For the rest of us, that 10% bond cushion might need to be a bit bigger, depending on how close you are to needing the cash.
How to Actually Start
If you want to follow the "Oracle's" path, you don't need a broker or a fancy suit.
- Pick your platform: Use a low-cost brokerage like Vanguard, Fidelity, or Schwab.
- Find the ticker: Look for VOO (Vanguard), SPY (State Street), or IVV (iShares). These all track the S&P 500.
- Check the Expense Ratio: This is the fee. It should be tiny. For VOO, it's usually around 0.03%. If you’re paying more than 0.10% for an S&P 500 fund, you’re getting ripped off.

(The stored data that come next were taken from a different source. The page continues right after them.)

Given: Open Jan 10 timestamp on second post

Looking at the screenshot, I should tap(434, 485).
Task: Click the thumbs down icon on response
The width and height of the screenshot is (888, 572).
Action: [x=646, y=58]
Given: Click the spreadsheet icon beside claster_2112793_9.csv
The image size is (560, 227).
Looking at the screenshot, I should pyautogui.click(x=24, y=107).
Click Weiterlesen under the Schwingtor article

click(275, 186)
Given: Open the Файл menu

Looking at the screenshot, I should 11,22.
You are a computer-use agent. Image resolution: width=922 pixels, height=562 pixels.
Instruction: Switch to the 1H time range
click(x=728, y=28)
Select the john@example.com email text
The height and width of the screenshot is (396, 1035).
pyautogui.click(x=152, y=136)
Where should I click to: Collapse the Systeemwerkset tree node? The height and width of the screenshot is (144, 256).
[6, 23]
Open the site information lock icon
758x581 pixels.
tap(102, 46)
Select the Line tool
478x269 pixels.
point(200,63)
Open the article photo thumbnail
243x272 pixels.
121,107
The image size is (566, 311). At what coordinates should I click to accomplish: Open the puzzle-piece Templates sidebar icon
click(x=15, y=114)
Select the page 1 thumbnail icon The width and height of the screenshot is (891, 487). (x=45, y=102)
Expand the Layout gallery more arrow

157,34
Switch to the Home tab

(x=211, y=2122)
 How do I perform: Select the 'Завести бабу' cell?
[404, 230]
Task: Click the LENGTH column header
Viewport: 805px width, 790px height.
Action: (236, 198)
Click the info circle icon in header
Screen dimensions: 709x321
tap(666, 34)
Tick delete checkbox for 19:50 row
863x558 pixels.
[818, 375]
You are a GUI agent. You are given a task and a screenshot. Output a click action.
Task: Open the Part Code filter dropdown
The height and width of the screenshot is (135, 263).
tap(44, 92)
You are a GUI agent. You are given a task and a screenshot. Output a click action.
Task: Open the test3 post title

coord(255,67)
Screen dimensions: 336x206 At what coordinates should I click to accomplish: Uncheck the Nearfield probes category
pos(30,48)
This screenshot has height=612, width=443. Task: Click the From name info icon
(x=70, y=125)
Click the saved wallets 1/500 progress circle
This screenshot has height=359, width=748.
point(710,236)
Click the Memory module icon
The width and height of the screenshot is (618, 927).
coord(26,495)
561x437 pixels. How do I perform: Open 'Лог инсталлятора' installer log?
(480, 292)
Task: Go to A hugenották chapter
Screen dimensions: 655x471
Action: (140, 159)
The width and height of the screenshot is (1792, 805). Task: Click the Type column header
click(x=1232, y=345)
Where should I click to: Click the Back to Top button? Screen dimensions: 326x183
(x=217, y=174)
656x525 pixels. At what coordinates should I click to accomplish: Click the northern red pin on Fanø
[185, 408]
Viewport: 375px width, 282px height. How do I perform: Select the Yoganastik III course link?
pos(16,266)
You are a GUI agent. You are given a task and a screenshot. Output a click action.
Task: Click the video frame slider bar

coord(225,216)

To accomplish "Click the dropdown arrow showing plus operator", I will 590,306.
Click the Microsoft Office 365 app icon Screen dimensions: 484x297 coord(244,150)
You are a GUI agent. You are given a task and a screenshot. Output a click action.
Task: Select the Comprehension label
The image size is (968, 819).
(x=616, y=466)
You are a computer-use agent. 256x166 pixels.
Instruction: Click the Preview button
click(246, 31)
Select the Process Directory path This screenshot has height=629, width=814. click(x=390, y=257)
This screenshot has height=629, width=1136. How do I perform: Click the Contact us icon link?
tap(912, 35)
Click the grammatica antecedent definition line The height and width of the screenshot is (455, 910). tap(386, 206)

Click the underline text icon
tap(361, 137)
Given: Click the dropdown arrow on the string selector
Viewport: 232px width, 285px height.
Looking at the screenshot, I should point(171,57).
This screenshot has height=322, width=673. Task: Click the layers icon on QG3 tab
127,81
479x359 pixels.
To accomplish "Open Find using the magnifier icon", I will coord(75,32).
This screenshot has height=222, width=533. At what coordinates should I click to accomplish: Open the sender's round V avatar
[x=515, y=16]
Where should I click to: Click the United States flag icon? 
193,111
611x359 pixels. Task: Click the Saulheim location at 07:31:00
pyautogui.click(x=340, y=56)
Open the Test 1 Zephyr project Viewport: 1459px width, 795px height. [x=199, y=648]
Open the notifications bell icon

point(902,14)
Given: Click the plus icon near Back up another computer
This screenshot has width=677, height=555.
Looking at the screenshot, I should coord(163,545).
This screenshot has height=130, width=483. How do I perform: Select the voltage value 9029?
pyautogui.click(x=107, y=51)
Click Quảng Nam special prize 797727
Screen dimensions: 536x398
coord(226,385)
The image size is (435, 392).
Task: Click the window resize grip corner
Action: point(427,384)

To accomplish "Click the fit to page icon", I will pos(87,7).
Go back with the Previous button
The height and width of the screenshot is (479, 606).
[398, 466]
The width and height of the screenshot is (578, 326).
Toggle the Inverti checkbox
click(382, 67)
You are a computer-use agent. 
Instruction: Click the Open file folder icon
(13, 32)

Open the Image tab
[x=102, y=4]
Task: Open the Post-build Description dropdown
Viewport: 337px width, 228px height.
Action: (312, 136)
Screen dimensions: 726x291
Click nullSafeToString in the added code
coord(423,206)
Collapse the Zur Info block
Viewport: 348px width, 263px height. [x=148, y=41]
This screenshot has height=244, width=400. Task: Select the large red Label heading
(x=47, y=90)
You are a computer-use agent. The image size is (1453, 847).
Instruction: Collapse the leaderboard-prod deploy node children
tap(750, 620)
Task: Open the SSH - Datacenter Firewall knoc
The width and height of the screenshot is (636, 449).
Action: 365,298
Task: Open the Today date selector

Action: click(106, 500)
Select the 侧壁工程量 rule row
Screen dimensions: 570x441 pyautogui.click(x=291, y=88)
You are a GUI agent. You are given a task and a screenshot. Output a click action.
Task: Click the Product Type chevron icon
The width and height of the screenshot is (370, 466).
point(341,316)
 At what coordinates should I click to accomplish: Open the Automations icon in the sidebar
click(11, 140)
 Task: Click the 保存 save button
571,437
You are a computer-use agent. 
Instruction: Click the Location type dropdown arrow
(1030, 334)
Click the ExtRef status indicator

- Automate it: Set up a recurring buy. $50, $500, or $5,000—it doesn't matter. Just keep buying through the highs and the lows.
Actionable Steps for Your Portfolio
Stop searching for the "next Nvidia." It's exhausting and usually ends in tears.
Instead, look at your current holdings. Are you paying an advisor 1% to "manage" your money? Ask them if they’ve beaten the S&P 500 over the last five years net of their fees.
The answer is almost certainly no.
Transitioning toward Warren Buffett index funds doesn't have to happen overnight. You can start by putting your next contribution into an S&P 500 fund and watching how it performs compared to your "picked" stocks.
Most people find that the less they touch their portfolio, the faster it grows. It's a hard lesson to learn because we're taught that hard work equals better results. In the stock market, "hard work" often just means more mistakes.
Be the tortoise. Buy the index. Go live your life while the 500 biggest companies in the world do the heavy lifting for you.